TASK ITEM> In the entries below, find every line with "screenshot" and copy it.

── STUDY MATERIAL

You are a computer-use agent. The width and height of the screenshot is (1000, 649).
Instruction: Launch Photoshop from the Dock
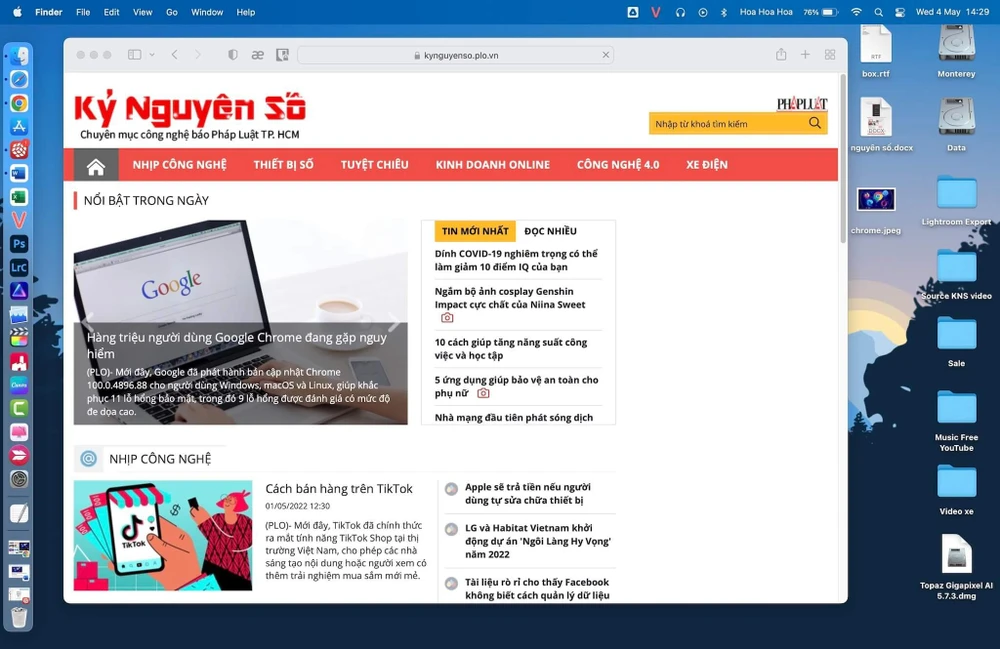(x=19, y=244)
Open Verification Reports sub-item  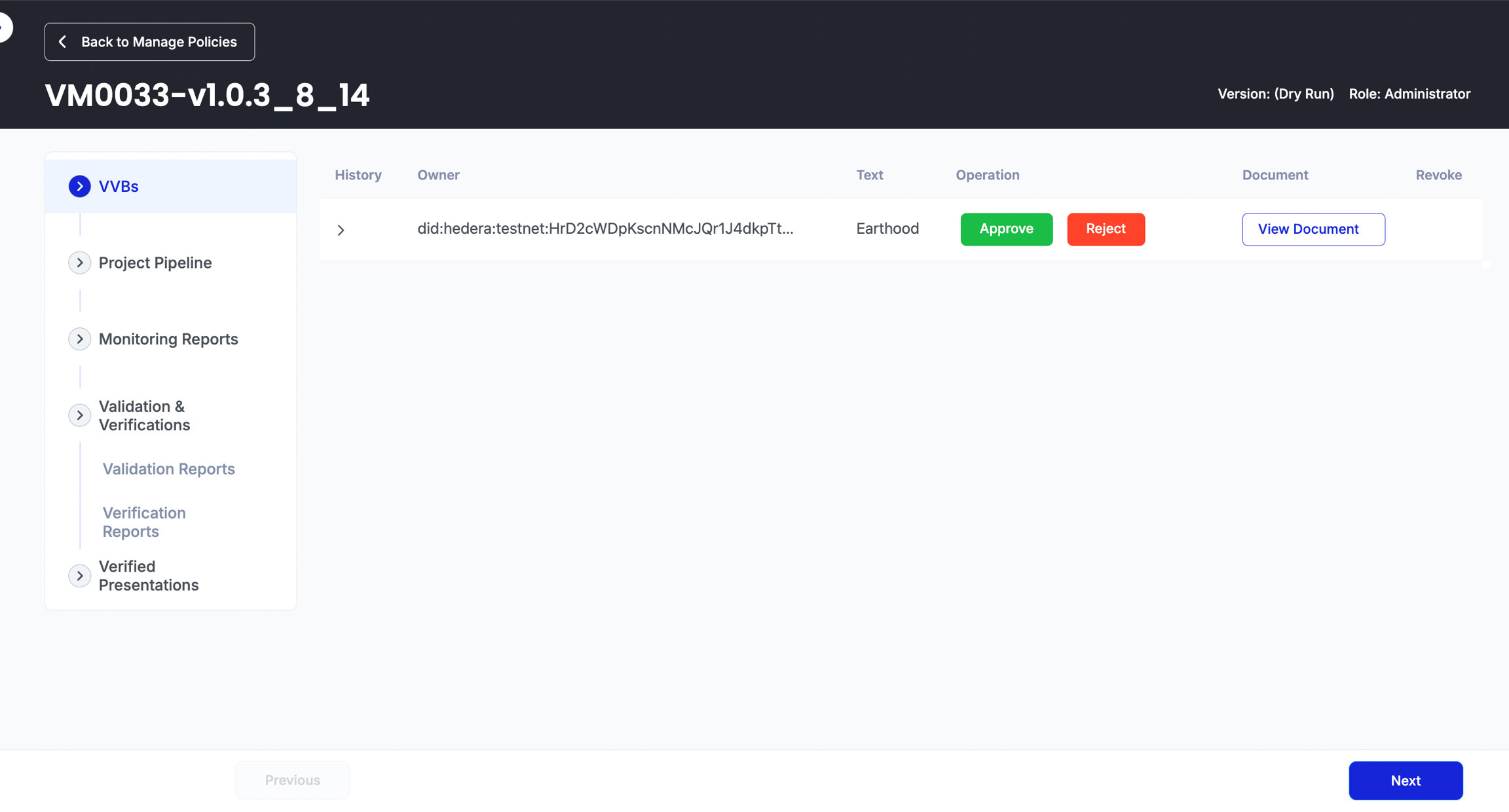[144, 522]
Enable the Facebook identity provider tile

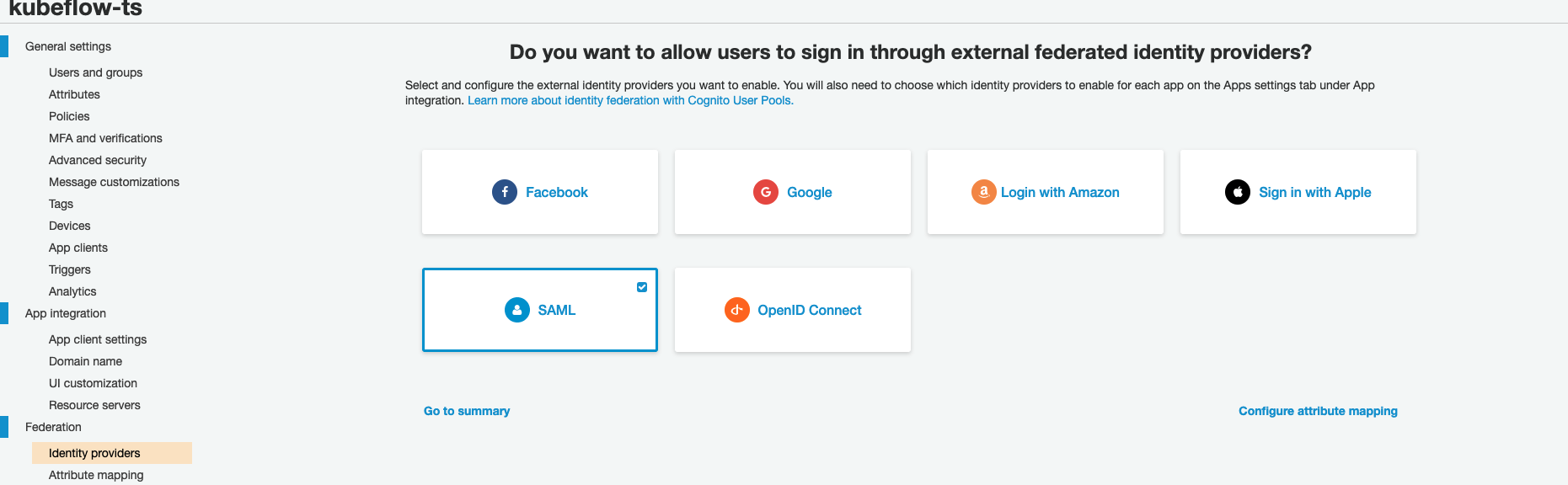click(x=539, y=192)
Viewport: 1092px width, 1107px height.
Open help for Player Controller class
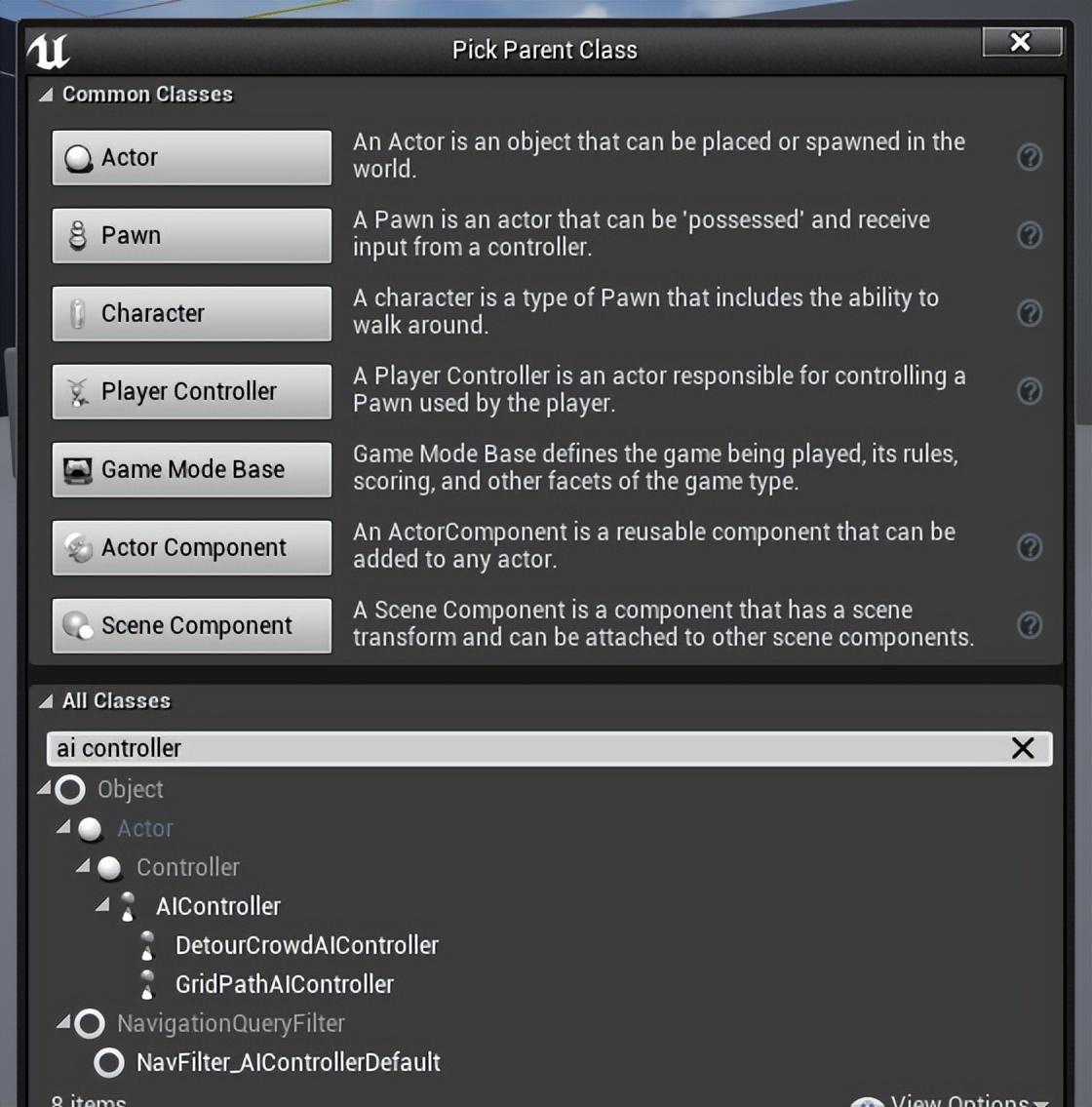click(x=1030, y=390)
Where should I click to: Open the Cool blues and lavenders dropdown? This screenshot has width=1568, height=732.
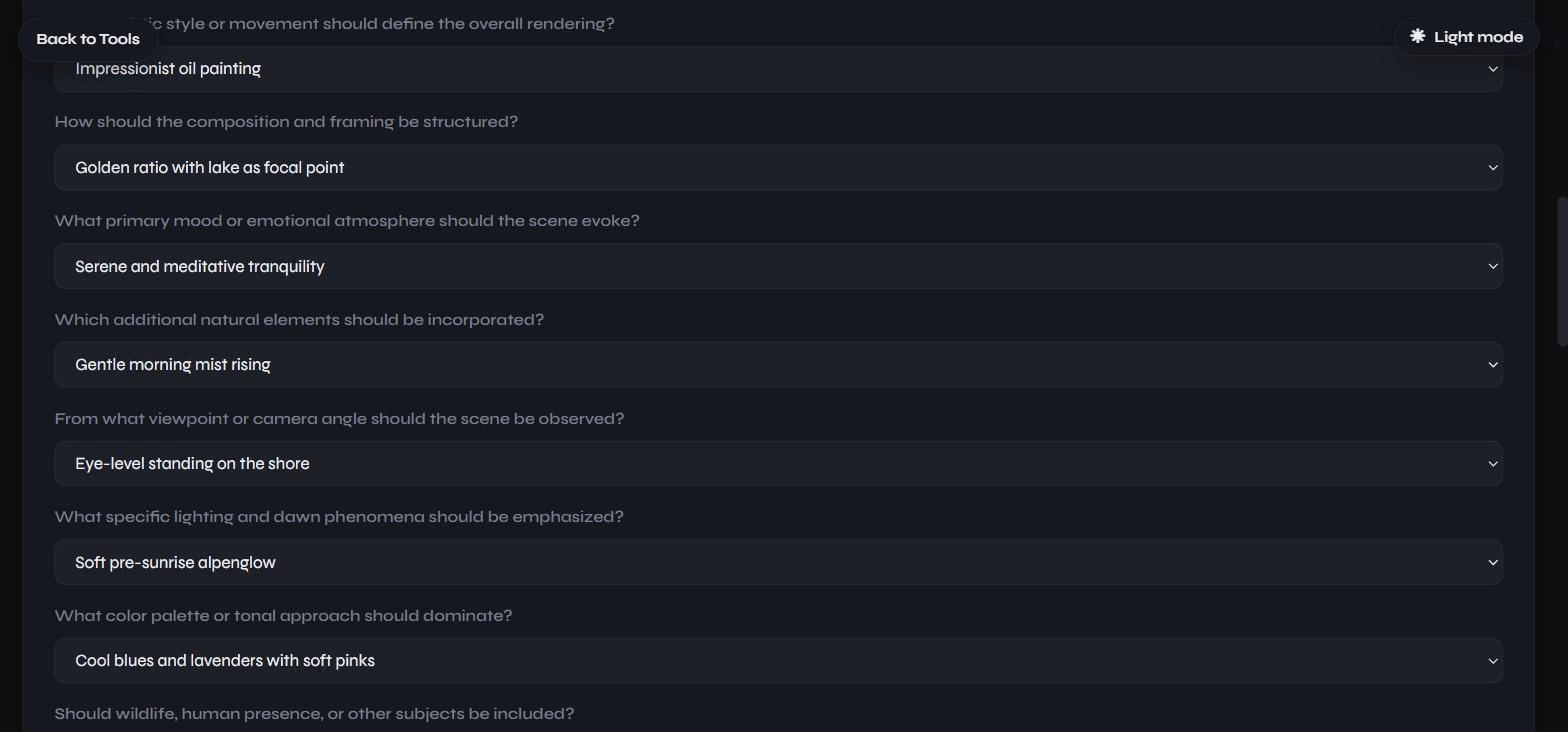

────

YOUR RESPONSE>
You are a computer-use agent. The width and height of the screenshot is (1000, 649).
Where should I click to: Open the Cool blues and lavenders dropdown? This screenshot has width=1568, height=732.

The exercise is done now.